(image source: univ-droit)
Colloque Jeunes Cherch(eur)euses de l’IRM
« La norme en sciences
sociales : regards croisés histoire du droit - science politique »
La norme constitue un présupposé
implicite dans la connaissance des sociétés humaines (Durkheim, 2009 [1894]).
Pour qui veut étudier un ordre social, elle est un point de référence obligé.
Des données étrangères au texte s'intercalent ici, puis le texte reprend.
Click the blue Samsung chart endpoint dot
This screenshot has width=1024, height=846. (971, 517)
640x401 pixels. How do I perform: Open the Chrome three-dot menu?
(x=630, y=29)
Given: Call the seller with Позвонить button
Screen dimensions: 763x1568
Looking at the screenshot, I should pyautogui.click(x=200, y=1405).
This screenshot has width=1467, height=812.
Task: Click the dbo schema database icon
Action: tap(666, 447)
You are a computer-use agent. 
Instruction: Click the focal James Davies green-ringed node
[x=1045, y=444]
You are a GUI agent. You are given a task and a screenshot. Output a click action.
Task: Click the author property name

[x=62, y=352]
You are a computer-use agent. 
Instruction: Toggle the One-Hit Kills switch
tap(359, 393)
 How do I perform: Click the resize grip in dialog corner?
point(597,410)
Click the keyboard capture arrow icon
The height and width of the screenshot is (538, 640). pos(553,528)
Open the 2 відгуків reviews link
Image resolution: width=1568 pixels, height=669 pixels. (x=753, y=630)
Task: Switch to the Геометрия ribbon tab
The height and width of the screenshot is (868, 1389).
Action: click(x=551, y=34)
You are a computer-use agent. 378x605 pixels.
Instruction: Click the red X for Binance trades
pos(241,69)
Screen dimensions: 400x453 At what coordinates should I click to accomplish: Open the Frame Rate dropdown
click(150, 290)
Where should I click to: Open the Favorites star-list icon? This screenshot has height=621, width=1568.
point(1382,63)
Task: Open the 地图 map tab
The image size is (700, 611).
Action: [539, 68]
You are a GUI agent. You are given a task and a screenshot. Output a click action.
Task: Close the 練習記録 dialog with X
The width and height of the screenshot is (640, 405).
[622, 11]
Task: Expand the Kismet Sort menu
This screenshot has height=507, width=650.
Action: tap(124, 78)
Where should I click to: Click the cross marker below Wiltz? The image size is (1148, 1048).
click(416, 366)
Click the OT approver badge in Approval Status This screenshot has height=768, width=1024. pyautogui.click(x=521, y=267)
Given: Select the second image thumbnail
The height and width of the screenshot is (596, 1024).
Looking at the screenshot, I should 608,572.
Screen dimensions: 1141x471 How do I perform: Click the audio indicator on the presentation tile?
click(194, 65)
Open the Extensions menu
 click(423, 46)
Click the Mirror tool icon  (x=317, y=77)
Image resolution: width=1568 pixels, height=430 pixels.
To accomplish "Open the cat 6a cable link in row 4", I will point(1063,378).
Prise dans un sens large, la norme revêt, en effet, deux dimensions
essentielles qui soulignent sa centralité (Labbé, 1994). La première est
d’ordre ontologique : la norme renvoie à ce qui « est », ce qui est en vigueur
dans une société donnée. Ainsi, elle représente une donnée préalable
nécessaire, une réalité empirique sur laquelle se fonde toute analyse. La
seconde dimension, arrimée au concept de norme, est d’ordre structurel : ici
l’accent est porté sur le rôle organisateur de celle-ci dans l’ordre social. La
dynamique de toute société s’articule en fonction des normes qui la composent
et qui règlent, déterminent et sanctionnent la vie en société.
Au regard de ces
deux propriétés, la norme occupe donc une place fondamentale dans l’analyse des
sociétés humaines. Aussi, cette importance justifie l’intérêt porté à son égard
: la norme est interrogée dans le cadre de réflexions théoriques et de
manifestations scientifiques. Celles-ci visent, à chaque fois, à éclairer cet
objet à la fois noyau et condition de toute compréhension de l’ordre social.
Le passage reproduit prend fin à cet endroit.